After reading Mr. Owens’s cap, I stepped in the sacred emptiness that was once a building filled with colleagues. Laughter, the early morning giggles of children at daycare, coworkers gossiping over their first cup of coffee package were the kind of sounds that would have been heard on that day. Some people may have been experiencing the feeling of the first stage of love – infatuation – and no doubt thinking about the person they couldn’t live without. There were others wondering what happened to that feeling of love that is no longer there…replaced by restlessness. These people were/are just like you and me. It began as a typical day…until 9:01.
Two towering walls stood at each end of the 3.3 acres. One of the most striking visions at the memorial are the two walls noting the times. One wall has huge numbers 9:01 carved on it, representing life as normal and the other wall with 9:03 on it, representing how quickly life be turned upside down.

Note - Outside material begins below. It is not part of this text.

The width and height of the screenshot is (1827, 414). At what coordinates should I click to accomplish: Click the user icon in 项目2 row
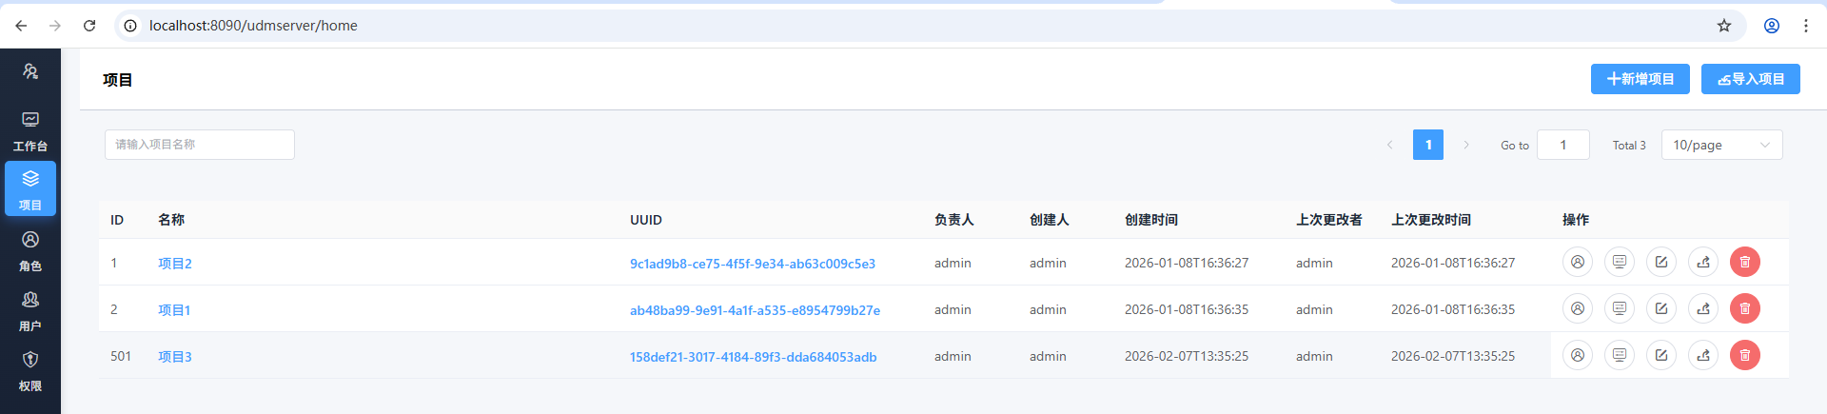1577,262
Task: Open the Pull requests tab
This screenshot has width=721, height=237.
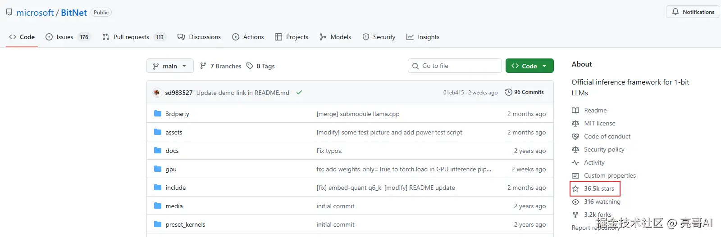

In between was a sacred emptiness – a massive reflecting pool. Although the memorial grounds held many visitors, there was utter and complete reverence. Bronze and glass chairs of varying sizes were scattered non-symmetrically – to represent where people perished – with names of each of the victims etched in the glass bases. The fourth side of the memorial grounds held the Survivor Tree and the Rescuers Orchard. The survivor tree was badly damaged, but still stands strong…a symbol of resilience…of human spirit and human compassion.
Meaning and messages came at me from every directions…a single moment can change our destiny. The defining moment can be a wrong decision, a betrayal, one drink too many and getting in the car, the death of a loved one, not being honest and vulnerable, not taking a risk that can change our life. After those moments, we sit in silence…with God…and reflect on that sacred emptiness.
The resilience of the Survivor Tree was inspiring. That tree made it in spite of the odds. A blast that took scores of lives, leveled a multi-story building did not destroy a tree. We are often like that tree. Reflecting on the resilience it has taken for many of us just to get to where we are now: maybe through traumatic childhoods, the experience of war, a rape, the death of a loved one, a job loss, a serious illness…. and yet the human spirit still survives…even thrives.
When I tell my clients they are really warriors, they say, “I am not. I am scared.” I say, “So are warriors…but they keep going beyond their fear. That is what it means to be a warrior.”
What are the defining moments in your life? Are you like the Survivor Tree, standing tall and strong, in spite of the odds? What helped you to survive? What would people put on the fence to represent you and your life? How would you want to live your last day? Would you want to live it bickering and gossiping and complaining? Or would you rather be laughing, loving and sharing? It is a choice…each and every moment.